Diese USA würden stets fragen, gegen welches Land der Warschauer Pakt eigentlich gerichtet ist. Es würde gegen jeden Schritt protestieren, der Moskaus Militärmacht und seine Allianzen näher an die geschrumpften USA heranrückt. Das Land würde öffentlich die Frage stellen, was das eigentliche Ziel jeder einzelner dieser Aktionen sei. Und die USA hätten durchaus das Recht dazu.

 

Putin das kleinere Übel

 

Der beste Test dafür, ob die eigene Politik gut oder schlecht ist, besteht darin, sich vorzustellen, wie man sich fühlen würde, wenn die eigenen Feinde das Gleiche mit einem machen würden. Aus dieser Perspektive ist kein anderer Schluss möglich, als ist unsere Politik gegenüber Russland als gefährlich und aggressiv zu beschreiben.

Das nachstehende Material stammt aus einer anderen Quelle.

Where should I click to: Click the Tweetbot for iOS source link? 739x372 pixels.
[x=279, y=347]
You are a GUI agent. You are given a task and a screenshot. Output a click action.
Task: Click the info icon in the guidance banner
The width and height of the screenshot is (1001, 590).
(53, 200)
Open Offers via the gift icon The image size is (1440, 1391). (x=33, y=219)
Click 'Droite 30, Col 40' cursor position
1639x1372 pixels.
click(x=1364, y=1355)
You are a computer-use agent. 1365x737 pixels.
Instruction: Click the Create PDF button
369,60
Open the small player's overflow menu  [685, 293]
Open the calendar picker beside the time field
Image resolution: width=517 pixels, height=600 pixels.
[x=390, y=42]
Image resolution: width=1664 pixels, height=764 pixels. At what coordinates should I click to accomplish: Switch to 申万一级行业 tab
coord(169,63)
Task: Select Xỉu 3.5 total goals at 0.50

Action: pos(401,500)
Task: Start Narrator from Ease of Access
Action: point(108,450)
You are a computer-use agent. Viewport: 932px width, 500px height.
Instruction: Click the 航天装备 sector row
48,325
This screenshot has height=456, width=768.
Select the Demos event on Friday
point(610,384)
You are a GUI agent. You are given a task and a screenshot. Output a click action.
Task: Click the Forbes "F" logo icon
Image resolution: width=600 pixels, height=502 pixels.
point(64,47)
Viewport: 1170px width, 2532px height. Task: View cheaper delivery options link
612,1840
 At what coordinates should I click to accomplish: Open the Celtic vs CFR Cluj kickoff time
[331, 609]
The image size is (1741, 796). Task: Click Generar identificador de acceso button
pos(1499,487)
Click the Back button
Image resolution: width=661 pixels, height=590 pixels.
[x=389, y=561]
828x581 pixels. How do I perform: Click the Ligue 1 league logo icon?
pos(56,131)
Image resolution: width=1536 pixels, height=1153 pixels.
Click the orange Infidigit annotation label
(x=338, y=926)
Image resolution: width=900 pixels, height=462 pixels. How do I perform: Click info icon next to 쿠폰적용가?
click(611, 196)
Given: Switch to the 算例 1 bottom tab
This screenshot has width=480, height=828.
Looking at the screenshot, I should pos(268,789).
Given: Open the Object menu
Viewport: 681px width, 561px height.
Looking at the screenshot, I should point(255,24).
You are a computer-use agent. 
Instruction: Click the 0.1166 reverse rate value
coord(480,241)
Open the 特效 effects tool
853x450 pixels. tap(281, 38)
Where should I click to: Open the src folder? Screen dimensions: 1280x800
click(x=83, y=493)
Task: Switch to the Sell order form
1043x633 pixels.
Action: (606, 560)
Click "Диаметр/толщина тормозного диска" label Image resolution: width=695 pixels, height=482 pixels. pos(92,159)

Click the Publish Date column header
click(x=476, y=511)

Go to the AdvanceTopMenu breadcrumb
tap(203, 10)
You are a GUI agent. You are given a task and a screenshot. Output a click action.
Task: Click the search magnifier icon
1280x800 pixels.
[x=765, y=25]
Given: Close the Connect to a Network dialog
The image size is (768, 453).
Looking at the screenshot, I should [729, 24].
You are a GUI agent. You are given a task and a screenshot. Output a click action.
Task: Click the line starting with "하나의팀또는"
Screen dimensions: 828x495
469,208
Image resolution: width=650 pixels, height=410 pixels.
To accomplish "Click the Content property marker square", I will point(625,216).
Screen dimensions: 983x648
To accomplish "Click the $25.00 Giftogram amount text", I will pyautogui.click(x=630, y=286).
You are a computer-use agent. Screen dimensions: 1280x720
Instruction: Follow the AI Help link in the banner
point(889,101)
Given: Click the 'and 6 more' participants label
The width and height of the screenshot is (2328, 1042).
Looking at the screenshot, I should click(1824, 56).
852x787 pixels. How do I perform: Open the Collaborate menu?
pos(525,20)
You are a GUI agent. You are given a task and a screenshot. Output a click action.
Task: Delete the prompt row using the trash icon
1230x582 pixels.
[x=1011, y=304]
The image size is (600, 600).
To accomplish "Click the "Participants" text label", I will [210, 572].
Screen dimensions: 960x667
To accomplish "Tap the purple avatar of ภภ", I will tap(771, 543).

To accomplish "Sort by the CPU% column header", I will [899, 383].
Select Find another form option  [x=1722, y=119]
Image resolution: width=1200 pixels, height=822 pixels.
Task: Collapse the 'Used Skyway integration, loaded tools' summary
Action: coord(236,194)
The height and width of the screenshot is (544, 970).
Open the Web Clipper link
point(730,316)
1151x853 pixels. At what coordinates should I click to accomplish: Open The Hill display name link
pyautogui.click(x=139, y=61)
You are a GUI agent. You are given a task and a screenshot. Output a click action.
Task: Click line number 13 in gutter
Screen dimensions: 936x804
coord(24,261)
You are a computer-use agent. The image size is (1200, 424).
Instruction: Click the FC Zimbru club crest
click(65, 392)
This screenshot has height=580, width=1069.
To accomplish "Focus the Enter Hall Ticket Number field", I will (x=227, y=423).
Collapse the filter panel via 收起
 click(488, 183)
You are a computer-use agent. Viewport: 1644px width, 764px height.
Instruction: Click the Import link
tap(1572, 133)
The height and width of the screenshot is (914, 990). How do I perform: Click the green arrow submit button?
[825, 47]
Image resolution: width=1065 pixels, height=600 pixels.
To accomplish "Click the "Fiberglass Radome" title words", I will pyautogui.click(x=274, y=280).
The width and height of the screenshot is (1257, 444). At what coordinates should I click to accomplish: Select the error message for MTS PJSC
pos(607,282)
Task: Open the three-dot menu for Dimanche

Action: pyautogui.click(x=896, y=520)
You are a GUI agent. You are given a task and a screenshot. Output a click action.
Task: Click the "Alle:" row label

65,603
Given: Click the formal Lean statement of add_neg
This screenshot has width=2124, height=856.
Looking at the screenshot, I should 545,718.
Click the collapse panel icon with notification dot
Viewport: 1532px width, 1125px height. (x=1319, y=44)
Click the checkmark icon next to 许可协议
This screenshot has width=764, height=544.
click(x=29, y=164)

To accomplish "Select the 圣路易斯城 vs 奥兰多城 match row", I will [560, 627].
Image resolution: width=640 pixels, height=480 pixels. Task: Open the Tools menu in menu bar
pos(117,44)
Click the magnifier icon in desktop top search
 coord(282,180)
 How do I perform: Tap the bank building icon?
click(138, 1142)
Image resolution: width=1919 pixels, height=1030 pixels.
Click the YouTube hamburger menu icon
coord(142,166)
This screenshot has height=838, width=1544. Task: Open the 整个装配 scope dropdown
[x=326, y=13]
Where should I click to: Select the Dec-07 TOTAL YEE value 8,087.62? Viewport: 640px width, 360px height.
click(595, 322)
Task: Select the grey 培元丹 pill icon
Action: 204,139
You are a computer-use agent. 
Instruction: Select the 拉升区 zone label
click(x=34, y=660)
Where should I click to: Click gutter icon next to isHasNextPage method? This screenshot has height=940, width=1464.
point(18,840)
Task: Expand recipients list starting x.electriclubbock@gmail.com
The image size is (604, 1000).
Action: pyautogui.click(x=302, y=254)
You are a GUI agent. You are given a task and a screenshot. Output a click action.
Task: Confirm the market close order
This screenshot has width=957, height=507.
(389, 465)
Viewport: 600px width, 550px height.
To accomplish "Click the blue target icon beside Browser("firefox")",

Wenn wir ein friedliches und freundliches Russland wollen, dann ist unser aktuelles Handeln dumm, ignorant und kontraproduktiv. Wladimir Putin könnte sich als mild erweisen im Vergleich zu dem, was wir bekommen könnten, sollten wir den wahren Geist des russischen Nationalismus aus der Flasche reizen. Bitte lassen Sie sich nicht dazu verleiten, diese Torheit zu unterstützen.

Ein Krieg auf europäischem Territorium könnte eine wirklich schreckliche Sache sein.